Local airlines have voiced strong objections to the fee increase. Western Air Bahamas, based at Nassau International, received an invoice totaling over BSD2.4 million for the period between 2021 and 2024. In a statement to The Tribune, Western Air Bahamas CEO Shandrice Rolle said that these charges had never been previously communicated and warned that they could lead to anti-competitive practices, particularly if state-owned Bahamasair is granted a fee exemption. According to a notice of intent dated April 15, 2024, BANSA plans to exempt aircraft owned or chartered by the government of The Bahamas, as well as those involved in search and rescue, medevac services, emergency landings, and aircraft operated by the Armed Forces or governments of International Civil Aviation Organisation (ICAO) member states.

The retroactive fee scheme is part of BANSA’s broader efforts to restructure its revenue streams. BANSA stated that increasing the O&D fees would boost its revenue from BSD3.65 million in the 2023-2024 fiscal year to an estimated BSD38.19 million by the 2028-2029 period.

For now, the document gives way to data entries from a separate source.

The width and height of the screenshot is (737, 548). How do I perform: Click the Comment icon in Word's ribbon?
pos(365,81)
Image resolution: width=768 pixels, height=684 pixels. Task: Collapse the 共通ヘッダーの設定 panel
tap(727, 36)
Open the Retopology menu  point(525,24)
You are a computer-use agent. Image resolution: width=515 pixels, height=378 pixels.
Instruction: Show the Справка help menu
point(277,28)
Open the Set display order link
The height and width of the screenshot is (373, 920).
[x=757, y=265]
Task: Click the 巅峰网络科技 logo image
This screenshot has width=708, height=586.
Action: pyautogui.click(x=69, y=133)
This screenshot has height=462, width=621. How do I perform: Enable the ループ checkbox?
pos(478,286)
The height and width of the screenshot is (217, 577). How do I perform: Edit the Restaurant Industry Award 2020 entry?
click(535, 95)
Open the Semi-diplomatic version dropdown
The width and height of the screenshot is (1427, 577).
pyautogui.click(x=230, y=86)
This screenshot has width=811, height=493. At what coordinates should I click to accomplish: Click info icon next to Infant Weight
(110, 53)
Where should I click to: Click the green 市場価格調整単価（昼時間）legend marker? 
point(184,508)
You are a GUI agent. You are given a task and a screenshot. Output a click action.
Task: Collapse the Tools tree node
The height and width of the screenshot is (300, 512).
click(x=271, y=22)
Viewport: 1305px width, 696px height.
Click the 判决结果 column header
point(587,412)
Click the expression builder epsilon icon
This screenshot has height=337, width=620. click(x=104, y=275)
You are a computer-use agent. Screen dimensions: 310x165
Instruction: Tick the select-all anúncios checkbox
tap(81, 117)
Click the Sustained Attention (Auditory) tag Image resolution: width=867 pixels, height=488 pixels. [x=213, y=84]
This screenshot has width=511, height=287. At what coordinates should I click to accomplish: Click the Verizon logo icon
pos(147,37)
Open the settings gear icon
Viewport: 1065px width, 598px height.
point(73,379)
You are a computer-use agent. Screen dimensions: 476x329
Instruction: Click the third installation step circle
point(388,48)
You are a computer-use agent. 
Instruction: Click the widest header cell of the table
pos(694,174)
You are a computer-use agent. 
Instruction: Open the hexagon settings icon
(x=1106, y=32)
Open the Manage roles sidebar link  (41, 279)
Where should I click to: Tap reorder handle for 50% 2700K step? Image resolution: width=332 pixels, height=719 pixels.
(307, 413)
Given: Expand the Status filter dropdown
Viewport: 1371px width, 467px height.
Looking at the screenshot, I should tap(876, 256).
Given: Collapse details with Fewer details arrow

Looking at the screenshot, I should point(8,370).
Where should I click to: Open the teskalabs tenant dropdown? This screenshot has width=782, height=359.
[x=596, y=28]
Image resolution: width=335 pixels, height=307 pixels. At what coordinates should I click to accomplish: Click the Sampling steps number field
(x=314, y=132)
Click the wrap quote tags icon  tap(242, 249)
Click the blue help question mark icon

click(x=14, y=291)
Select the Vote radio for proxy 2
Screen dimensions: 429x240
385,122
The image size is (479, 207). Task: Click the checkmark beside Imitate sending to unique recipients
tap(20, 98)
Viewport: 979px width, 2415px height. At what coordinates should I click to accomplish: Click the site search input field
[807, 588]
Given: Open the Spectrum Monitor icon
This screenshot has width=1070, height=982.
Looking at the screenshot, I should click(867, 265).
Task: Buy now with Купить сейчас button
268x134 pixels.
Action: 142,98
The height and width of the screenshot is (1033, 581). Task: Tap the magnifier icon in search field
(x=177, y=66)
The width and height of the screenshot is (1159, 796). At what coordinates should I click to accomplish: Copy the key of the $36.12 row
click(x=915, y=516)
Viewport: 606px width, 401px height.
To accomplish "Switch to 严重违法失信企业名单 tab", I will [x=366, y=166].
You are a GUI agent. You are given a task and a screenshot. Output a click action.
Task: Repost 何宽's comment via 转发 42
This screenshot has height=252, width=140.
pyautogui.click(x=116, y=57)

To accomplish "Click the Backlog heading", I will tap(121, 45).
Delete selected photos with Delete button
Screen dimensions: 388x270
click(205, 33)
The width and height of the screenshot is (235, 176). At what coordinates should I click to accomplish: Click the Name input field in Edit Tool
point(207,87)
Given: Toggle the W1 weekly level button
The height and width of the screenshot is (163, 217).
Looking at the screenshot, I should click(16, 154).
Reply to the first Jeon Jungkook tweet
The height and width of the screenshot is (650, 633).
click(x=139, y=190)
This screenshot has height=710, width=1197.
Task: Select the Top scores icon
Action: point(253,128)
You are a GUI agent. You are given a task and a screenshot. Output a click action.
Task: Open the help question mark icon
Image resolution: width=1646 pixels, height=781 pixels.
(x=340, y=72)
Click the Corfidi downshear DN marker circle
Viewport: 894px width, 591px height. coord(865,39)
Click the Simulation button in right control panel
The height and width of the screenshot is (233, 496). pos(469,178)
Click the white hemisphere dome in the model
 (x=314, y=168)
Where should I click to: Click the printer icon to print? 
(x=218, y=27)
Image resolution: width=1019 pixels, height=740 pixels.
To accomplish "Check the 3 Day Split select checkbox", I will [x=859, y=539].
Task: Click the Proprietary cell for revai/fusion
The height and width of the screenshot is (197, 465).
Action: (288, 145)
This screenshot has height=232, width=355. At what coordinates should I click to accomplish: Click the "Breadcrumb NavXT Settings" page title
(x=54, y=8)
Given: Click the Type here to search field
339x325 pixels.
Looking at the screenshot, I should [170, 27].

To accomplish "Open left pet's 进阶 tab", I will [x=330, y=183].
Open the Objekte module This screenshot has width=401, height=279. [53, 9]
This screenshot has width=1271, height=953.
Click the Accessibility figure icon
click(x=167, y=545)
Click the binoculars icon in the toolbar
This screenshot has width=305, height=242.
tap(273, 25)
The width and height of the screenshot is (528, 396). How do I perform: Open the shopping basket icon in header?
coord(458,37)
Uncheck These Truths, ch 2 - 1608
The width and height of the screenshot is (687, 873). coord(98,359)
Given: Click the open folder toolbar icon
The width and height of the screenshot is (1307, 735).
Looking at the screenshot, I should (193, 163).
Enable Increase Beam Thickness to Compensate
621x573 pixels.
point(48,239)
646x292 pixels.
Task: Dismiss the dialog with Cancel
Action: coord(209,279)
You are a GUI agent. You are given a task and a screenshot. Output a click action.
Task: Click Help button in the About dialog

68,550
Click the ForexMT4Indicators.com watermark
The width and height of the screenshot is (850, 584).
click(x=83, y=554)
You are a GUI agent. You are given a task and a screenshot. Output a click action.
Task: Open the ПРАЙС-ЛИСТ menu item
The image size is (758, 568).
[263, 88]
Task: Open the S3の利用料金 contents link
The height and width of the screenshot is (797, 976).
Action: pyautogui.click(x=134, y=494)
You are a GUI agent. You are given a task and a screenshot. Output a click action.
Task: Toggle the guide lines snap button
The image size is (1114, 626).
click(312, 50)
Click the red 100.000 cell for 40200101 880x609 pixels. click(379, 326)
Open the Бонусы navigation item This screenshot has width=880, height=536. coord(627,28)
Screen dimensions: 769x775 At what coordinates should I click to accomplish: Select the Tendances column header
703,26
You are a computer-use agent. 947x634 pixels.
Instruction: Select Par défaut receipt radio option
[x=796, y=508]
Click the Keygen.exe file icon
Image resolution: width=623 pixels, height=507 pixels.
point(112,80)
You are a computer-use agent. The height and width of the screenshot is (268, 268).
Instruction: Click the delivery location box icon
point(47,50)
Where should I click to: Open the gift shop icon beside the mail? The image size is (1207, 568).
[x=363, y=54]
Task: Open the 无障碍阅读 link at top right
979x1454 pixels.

At the same time, the authority anticipates a dramatic drop in revenues from overflight fees, which are primarily paid by international carriers, from BSD44.39 million to just BSD3.42 million over the same period. This restructuring has been a point of contention, with international lobby groups such as Airlines 4 America challenging the shift.

Trans Island Airways, another local carrier operating from Nassau International, reported receiving an invoice that nearly doubled the sum it had paid in the previous period. The airline has warned that if BANSA does not reconsider the fee hike, it may be forced to leave The Bahamas and relocate its operations to another jurisdiction. Such drastic increases could jeopardize the financial viability of smaller carriers and disrupt the local aviation market.

For years, BANSA has been attempting to balance its fee structure by increasing O&D fees while reducing overflight fees. However, local carriers argue that the proposed increases, especially when applied retroactively, could put them out of business. This sentiment has sparked widespread concern among domestic operators who rely on stable fee structures to manage their operating costs.

The situation remains fluid as BANSA, Bahamasair, Western Air Bahamas, Flamingo Air, Trans Island Airways, Southern Air Charter, and Pineapple Air have yet to provide a joint response. Industry observers note that these changes reflect the challenging economic environment in the aviation sector, where rising costs and shifting revenue models are prompting regulatory bodies to adjust fee structures.

As the retroactive fees begin to impact local carriers, the broader aviation community in the Bahamas is watching closely. The outcome of this fee restructuring could have far-reaching implications for the competitive landscape of the country’s aviation market and may prompt calls for further regulatory review to ensure a fair balance between revenue generation and the sustainability of domestic carriers.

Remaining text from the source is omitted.